What the task requires:
When a line in the entries below contains the word "resolution", copy that line.

Supplied records:
==========
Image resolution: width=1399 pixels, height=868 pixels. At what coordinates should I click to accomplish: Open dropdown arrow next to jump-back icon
==========
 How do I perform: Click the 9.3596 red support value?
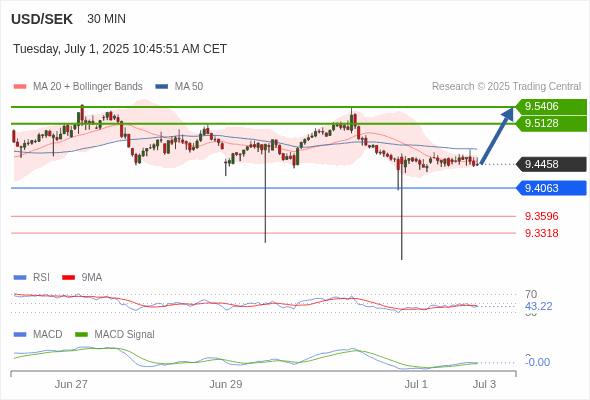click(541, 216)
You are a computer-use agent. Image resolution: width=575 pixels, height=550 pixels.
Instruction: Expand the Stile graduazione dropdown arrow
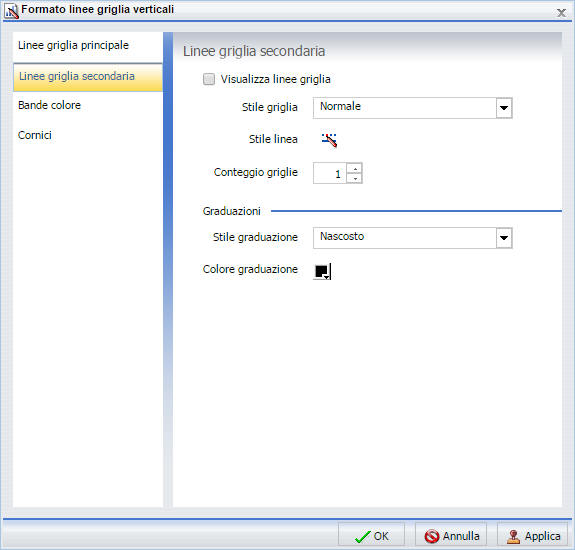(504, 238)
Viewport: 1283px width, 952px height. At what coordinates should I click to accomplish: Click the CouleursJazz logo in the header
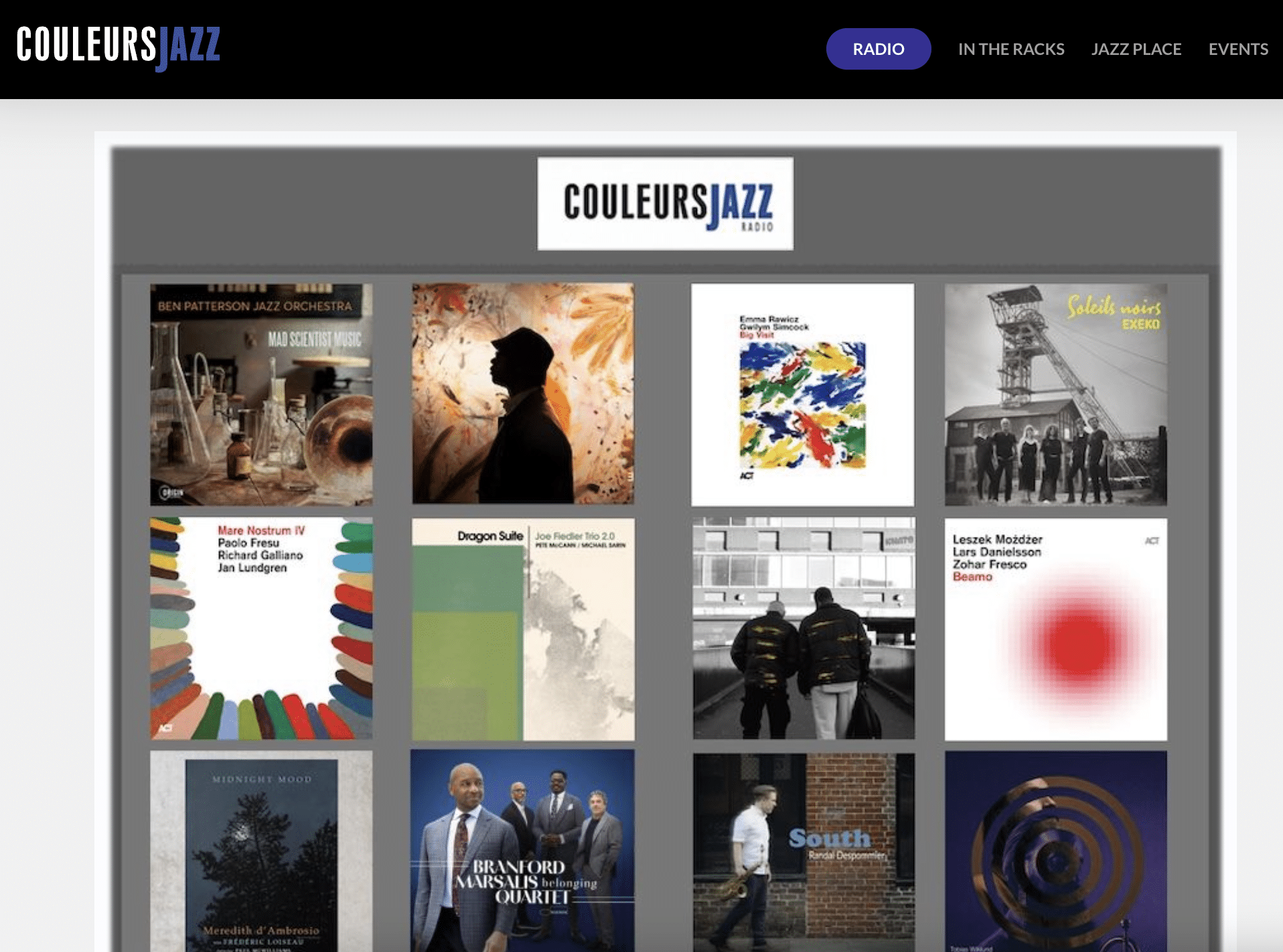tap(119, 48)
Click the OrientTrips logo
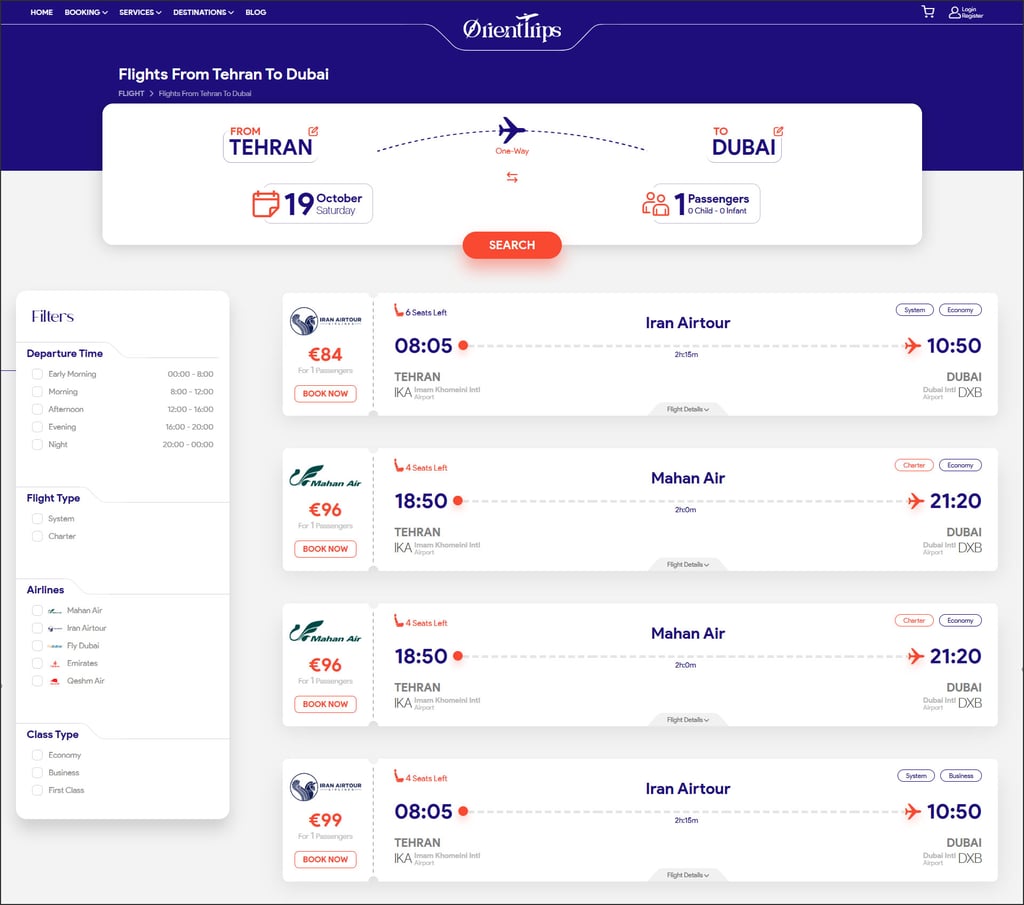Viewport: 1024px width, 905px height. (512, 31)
==========
Solution to this exercise:
Image resolution: width=1399 pixels, height=868 pixels. At what coordinates should I click to accomplish: Open dropdown arrow next to jump-back icon
You are a computer-use agent. Image resolution: width=575 pixels, height=550 pixels.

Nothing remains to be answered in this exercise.